The required answer is a copy of each line in the entries below that includes "computer".

(Source information Opens)

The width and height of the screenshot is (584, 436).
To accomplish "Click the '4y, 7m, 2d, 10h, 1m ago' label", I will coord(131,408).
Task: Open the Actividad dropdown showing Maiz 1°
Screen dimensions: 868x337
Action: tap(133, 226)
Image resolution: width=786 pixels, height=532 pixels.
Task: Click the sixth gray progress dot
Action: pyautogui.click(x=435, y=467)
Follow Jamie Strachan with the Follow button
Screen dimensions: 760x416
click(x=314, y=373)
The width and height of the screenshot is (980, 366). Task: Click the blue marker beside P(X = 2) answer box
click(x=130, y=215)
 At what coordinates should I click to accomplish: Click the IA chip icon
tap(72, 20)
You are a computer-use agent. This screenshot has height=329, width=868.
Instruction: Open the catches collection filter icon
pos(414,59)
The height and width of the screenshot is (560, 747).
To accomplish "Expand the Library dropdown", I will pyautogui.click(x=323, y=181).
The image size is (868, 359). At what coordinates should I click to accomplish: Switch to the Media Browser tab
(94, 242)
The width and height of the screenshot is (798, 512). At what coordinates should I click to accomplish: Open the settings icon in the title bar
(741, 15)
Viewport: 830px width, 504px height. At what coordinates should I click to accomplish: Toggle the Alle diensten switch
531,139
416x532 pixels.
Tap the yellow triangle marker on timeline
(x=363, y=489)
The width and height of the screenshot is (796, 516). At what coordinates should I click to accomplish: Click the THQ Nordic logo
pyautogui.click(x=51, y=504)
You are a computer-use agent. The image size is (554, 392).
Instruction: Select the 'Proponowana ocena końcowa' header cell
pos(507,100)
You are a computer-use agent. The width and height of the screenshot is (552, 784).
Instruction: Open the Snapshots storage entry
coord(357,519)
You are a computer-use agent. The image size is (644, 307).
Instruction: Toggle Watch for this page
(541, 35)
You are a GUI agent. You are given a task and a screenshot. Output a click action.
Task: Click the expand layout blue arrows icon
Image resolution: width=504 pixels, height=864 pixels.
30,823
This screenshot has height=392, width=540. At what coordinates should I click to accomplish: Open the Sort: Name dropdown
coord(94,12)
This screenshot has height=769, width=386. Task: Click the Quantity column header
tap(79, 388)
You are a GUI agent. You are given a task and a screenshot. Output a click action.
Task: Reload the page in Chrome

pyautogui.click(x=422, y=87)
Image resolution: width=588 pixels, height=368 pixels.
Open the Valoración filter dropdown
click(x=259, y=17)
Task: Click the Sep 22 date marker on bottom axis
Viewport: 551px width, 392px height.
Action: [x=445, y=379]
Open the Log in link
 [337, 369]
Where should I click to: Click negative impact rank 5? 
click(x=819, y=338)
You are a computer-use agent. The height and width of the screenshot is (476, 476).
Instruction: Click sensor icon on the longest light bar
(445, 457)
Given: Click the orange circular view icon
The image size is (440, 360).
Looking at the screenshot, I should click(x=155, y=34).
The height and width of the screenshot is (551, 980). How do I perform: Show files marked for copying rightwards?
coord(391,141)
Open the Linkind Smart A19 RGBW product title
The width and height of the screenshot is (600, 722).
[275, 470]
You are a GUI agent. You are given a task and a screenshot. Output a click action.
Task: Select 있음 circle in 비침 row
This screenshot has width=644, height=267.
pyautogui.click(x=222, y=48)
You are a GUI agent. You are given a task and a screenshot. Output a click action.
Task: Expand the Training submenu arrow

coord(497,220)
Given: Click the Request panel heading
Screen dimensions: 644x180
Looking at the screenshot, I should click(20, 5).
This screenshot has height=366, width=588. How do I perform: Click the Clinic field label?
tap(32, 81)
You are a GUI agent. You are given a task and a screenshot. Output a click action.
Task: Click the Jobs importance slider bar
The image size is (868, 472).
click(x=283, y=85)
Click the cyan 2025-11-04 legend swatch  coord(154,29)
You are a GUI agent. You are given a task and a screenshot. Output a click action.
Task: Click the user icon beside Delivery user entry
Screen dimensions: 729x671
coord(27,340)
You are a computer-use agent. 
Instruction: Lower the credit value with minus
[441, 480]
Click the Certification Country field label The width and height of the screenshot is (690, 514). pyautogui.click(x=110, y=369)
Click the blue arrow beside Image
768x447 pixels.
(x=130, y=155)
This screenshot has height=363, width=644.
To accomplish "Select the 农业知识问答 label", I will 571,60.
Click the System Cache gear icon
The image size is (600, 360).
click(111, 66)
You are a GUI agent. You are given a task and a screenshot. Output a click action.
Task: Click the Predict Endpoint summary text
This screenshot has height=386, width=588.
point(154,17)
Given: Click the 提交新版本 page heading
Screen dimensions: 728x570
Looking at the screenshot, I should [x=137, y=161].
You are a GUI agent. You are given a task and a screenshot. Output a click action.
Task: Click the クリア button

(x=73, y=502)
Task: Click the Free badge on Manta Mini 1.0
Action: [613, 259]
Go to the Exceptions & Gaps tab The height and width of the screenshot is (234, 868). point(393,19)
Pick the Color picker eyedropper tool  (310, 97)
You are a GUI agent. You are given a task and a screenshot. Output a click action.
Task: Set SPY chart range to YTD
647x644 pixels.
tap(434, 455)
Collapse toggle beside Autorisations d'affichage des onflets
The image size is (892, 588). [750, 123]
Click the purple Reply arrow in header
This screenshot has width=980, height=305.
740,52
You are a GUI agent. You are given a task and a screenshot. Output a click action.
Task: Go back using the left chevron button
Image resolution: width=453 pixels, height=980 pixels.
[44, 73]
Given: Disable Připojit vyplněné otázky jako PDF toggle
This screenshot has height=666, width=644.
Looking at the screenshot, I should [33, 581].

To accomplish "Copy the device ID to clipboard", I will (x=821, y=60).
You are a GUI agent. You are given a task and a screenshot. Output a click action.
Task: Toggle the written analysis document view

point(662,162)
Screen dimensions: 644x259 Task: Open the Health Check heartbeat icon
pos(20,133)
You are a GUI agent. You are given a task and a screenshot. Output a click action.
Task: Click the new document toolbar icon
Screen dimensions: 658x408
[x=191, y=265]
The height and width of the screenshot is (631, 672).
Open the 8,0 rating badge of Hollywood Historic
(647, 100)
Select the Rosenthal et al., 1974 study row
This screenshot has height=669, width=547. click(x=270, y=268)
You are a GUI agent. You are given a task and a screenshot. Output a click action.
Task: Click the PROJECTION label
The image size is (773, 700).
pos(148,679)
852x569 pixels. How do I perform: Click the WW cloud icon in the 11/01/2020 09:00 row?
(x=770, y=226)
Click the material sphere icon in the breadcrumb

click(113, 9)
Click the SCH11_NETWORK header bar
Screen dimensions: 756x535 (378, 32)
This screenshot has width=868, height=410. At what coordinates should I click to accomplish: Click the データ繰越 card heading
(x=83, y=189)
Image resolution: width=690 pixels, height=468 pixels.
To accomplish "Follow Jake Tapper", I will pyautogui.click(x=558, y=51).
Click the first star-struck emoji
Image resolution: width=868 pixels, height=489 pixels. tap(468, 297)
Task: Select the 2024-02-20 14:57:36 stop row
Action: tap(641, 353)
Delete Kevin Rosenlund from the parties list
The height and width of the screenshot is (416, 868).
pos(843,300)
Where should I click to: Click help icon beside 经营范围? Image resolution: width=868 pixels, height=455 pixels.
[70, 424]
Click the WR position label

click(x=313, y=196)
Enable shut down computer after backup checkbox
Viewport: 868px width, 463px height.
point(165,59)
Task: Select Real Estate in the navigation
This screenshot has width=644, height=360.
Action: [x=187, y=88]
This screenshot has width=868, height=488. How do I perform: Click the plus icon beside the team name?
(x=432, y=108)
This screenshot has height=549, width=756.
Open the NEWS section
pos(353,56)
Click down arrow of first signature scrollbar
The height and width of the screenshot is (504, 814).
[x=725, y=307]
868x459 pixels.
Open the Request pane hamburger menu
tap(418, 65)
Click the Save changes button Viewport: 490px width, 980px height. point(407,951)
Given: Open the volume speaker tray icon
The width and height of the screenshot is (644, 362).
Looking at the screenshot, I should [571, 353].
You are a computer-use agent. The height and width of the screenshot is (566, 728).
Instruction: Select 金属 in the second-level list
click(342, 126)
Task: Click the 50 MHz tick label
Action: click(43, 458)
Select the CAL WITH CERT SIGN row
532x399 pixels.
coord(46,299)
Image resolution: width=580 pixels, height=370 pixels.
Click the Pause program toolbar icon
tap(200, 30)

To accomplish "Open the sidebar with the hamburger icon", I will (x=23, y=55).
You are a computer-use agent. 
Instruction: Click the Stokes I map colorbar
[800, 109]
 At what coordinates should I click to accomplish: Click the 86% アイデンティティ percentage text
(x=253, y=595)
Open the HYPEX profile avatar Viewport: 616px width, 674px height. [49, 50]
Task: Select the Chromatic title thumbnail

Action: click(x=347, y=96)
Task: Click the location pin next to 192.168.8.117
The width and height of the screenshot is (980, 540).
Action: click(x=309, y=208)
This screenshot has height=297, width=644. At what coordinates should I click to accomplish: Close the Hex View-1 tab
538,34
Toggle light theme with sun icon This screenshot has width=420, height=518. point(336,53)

(Source information Closes)

- [Response to this task]
You are a computer-use agent. This screenshot has height=329, width=868.
You are a computer-use agent. The image size is (554, 392).
You are a computer-use agent. The width and height of the screenshot is (552, 784).
You are a computer-use agent. The image size is (644, 307).
You are a computer-use agent. The height and width of the screenshot is (476, 476).
You are a computer-use agent. 
Enable shut down computer after backup checkbox
You are a computer-use agent. The height and width of the screenshot is (566, 728).
You are a computer-use agent. 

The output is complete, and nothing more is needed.